Le Chauffage
 

  Laveur d'air


Les installations de conditionnement d'air diffèrent donc des installations de chauffage à air chaud ordinaires par des filtres, dont le but est évident, et par le laveur-humidificateur. L'ensemble du laveur est constitué essentiellement par une batterie de préchauffage, destinée à porter l'air à une température convenable pour lui faire absorber l'humidité nécessaire. Dans certaines installations, cette batterie de préchauffage est remplacée par un réchauffage de l'eau d'humidification. Physiquement, ces deux solutions sont équivalentes, mais, l'expérience montre que le réchauffage de l'eau provoque souvent de mauvaises odeurs dans l'air, odeurs dites « de lessive ». Les pulvérisateurs reçoivent de l'eau sous pression, qu'ils divisent en fines gouttelettes pour augmenter la surface de contact entre l'air et l'eau.
 

 

 

 L'eau sortant du laveur est, soit envoyée à l'égout, soit reprise partiellement par la pompe de pulvérisation en passant à travers un filtre-purificateur. L'air, par sa vitesse, tend à entraîner des gouttelettes d'eau ; aussi, le laveur comporte-t-il, à la sortie de la chambre de pulvérisation, un séparateur de gouttes constitué par une série de chicanes, dont le fonctionnement à l'égard des gouttelettes d'eau est identique à celui des filtres à l'égard des poussières. En été, le laveur sert de rafraîchisseur d'air et de déshumidificateur. On conçoit facilement que l'air traversant ce brouillard d'eau convenablement refroidi, par exemple à une dizaine de degrés, se refroidisse lui-même et puisse être soufflé dans les locaux à une quinzaine de degrés ; ce qui permet de maintenir une température de l'ordre de 22 à 25°C pour une température extérieure voisine de 30°C. Mais, ce laveur sert aussi, en été, de déshumidificateur, en ce sens qu'il absorbe, une partie de la vapeur d'eau de l'air.

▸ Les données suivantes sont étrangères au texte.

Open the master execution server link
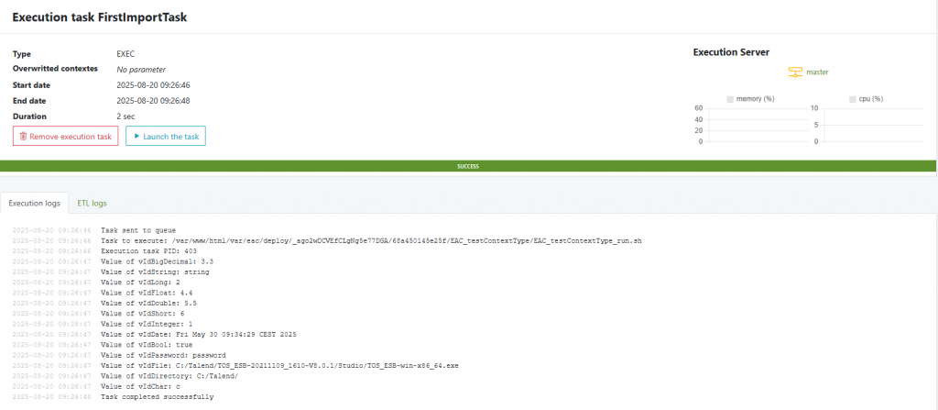 [816, 72]
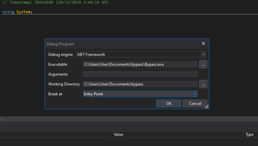Browse for the Working Directory folder

click(x=203, y=84)
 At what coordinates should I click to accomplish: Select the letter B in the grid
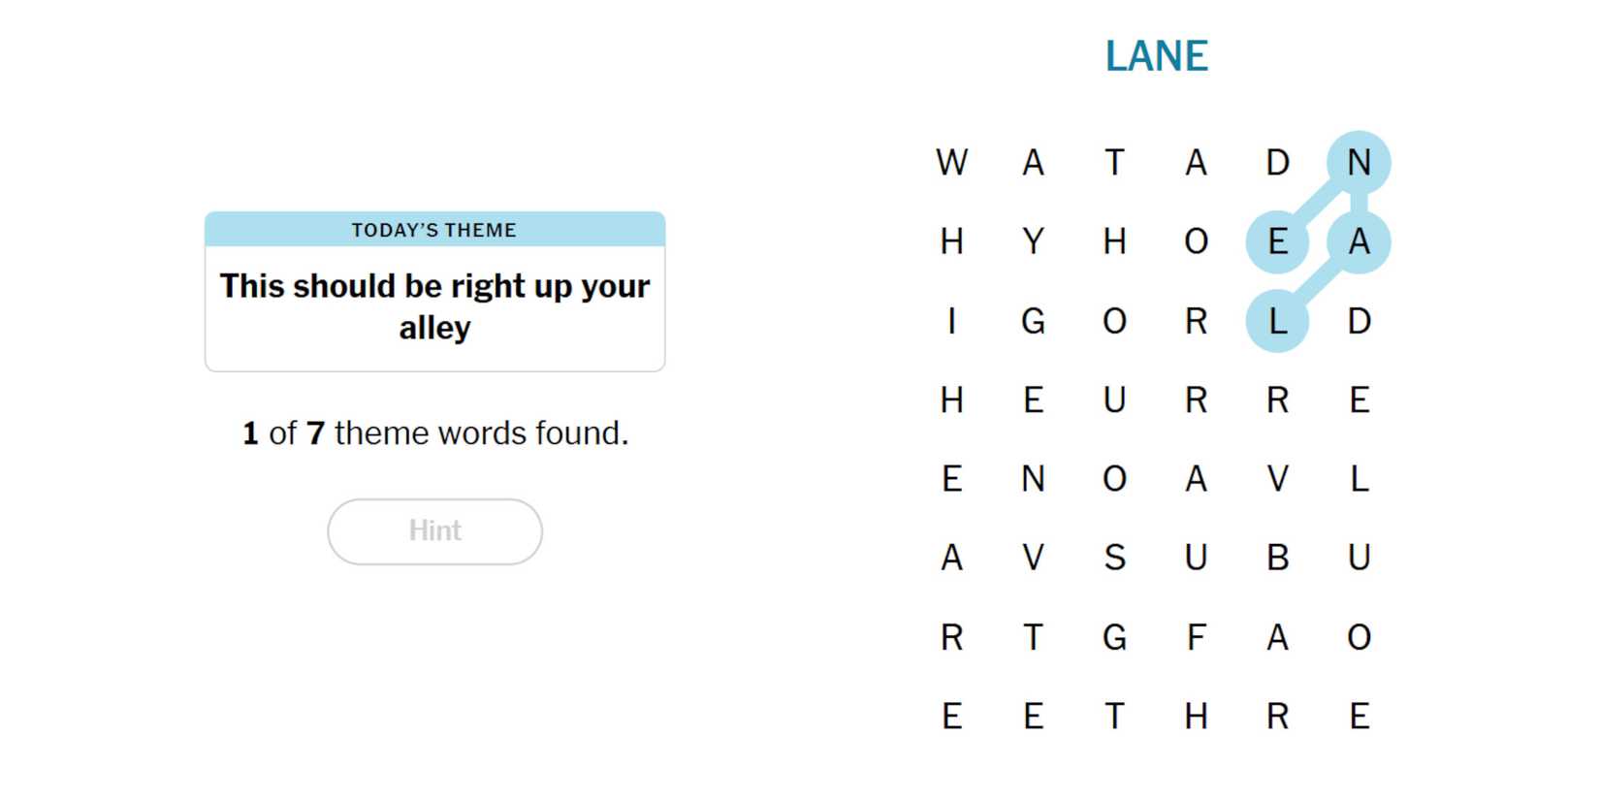click(1277, 558)
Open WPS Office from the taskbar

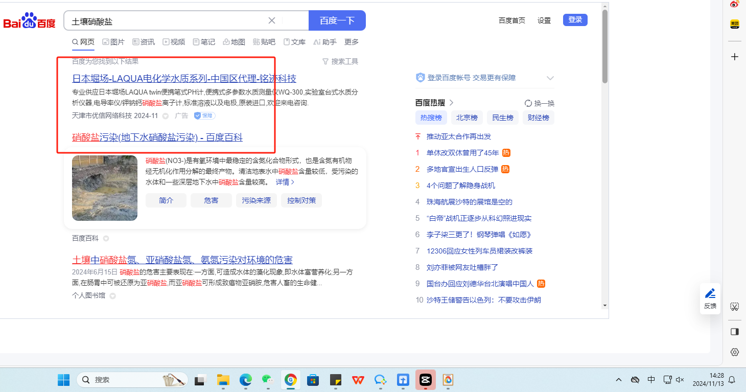click(x=358, y=380)
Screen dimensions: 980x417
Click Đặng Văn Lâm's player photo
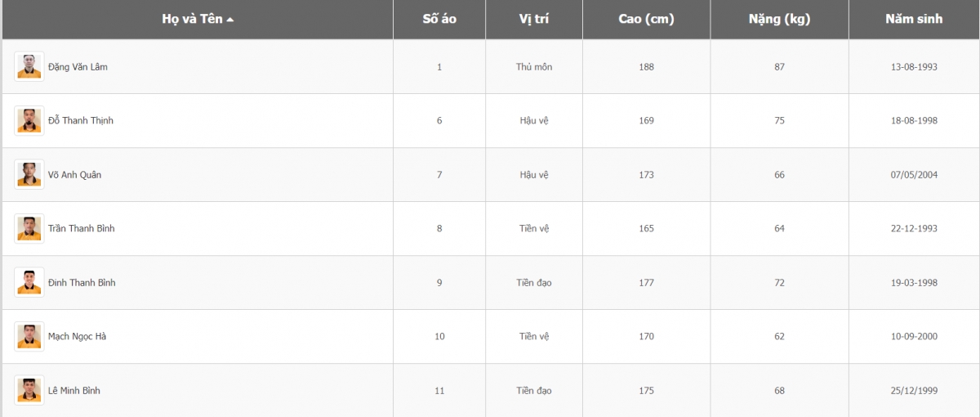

En effet, lorsque le point de rosée de l'air est supérieur à la température de l'eau du laveur, une partie de la vapeur d'eau de l'air se dépose sur les gouttelettes d'eau, exactement comme cette vapeur d'eau se dépose sur les objets froids quelconques. Les installations de conditionnement d'air se différencient encore des chauffages à air chaud habituels par la façon dont est soufflé l'air de chauffage ou de rafraîchissement. L'expérience montre que les meilleurs résultats, du point de vue combiné du chauffage en hiver, du rafraîchissement en été et de la ventilation, sont de souffler l'air à une certaine hauteur, environ à 2,50 m au-dessus du sol, et parallèlement à ce sol. Certains constructeurs diffusent l'air à l'aide d'appareils qui amortissent toute vitesse à l'entrée dans le local ; d'autres au contraire, préfèrent laisser à cet air une certaine vitesse initiale pour améliorer son brassage avec l'air ambiant. De toute façon, il ne doit en résulter aucune vitesse d'air sensible dans la zone d'occupation. Il existe de nombreuses installations de conditionnement construites sur l'un ou l'autre de ce principe et qui donnent toute satisfaction. Les bouches de reprise sont placées sur le sol ou en plinthe ; l'air y est, évidemment, repris sans vitesse, et leur combinaison avec les bouches de soufflage doit assurer une bonne répartition de l'air purifié en tous les points du local. Pour préciser ce phénomène physique, signalons que, lorsqu'en été, par temps humide et chaud, on verse de l'eau fraîche dans un verre, il se dépose de la vapeur d'eau, non seulement sur la paroi du verre, où elle est visible, mais aussi à la surface de l'eau où, évidemment, elle n'apparaît pas, élevant simplement, d'une façon imperceptible, le niveau dans le verre.